Friday, April 17, 2026

When dialysis treatment centers close, rural patients have no choice but to drive further for care

After the Chadron dialysis center closed, Pieper's 
treatment travel time tripled. (KFF Health News photo)
Rural residents who require dialysis treatment to stay alive are having to drive longer distances for care as smaller hospitals and clinics shed unprofitable services to stay afloat, reports Ariella Zionts of KFF Health News.

When Chadron Hospital shuttered its dialysis center, which served Nebraska residents in the state's far western panhandle, Mark Pieper became one of the many displaced patients who would have to find another dialysis center for treatment.

Because the human body cannot survive without kidney-like functions that filter toxins, remove excess fluid and balance electrolytes, dialysis cannot be rescheduled or skipped. When faced with the closure of their dialysis center, renal patients like Pieper have two choices: Travel for treatment or die.

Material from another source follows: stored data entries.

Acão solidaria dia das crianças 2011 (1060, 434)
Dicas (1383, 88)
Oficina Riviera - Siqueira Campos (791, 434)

"Pieper eventually found treatment in Scottsbluff, which, with about 14,000 residents, is the biggest city in the rural Panhandle region," Zionts writes. "The hour-and-a-half drive will triple his time on the road to more than nine hours each week."

Chadron Hospital discontinued its dialysis service despite the $219 million in federal money Nebraska will receive this year from the Rural Health Transformation Program. But RHTP awards aren't meant to "help existing services stay afloat," Zionts explains. Instead, they are earmarked to help rural medical centers "explore new, creative ways to improve rural health." Only 15% of RHTP funds can be used to pay for patient care.

Chadron Hospital was "losing $1 million a year on its dialysis service due to low reimbursement rates that didn’t cover operational costs," Zionts reports. Nephrologist Mark Unruh said the "dialysis closure in Chadron reflects a wider trend of staffing and funding challenges."

Preventing kidney failure is one of the best ways rural areas can change what rural dialysis patients like Pieper are facing now, Unruh told KFF Health News. "He pointed to a tele-education program that helps primary care doctors in rural and other underserved areas prevent end-stage renal failure."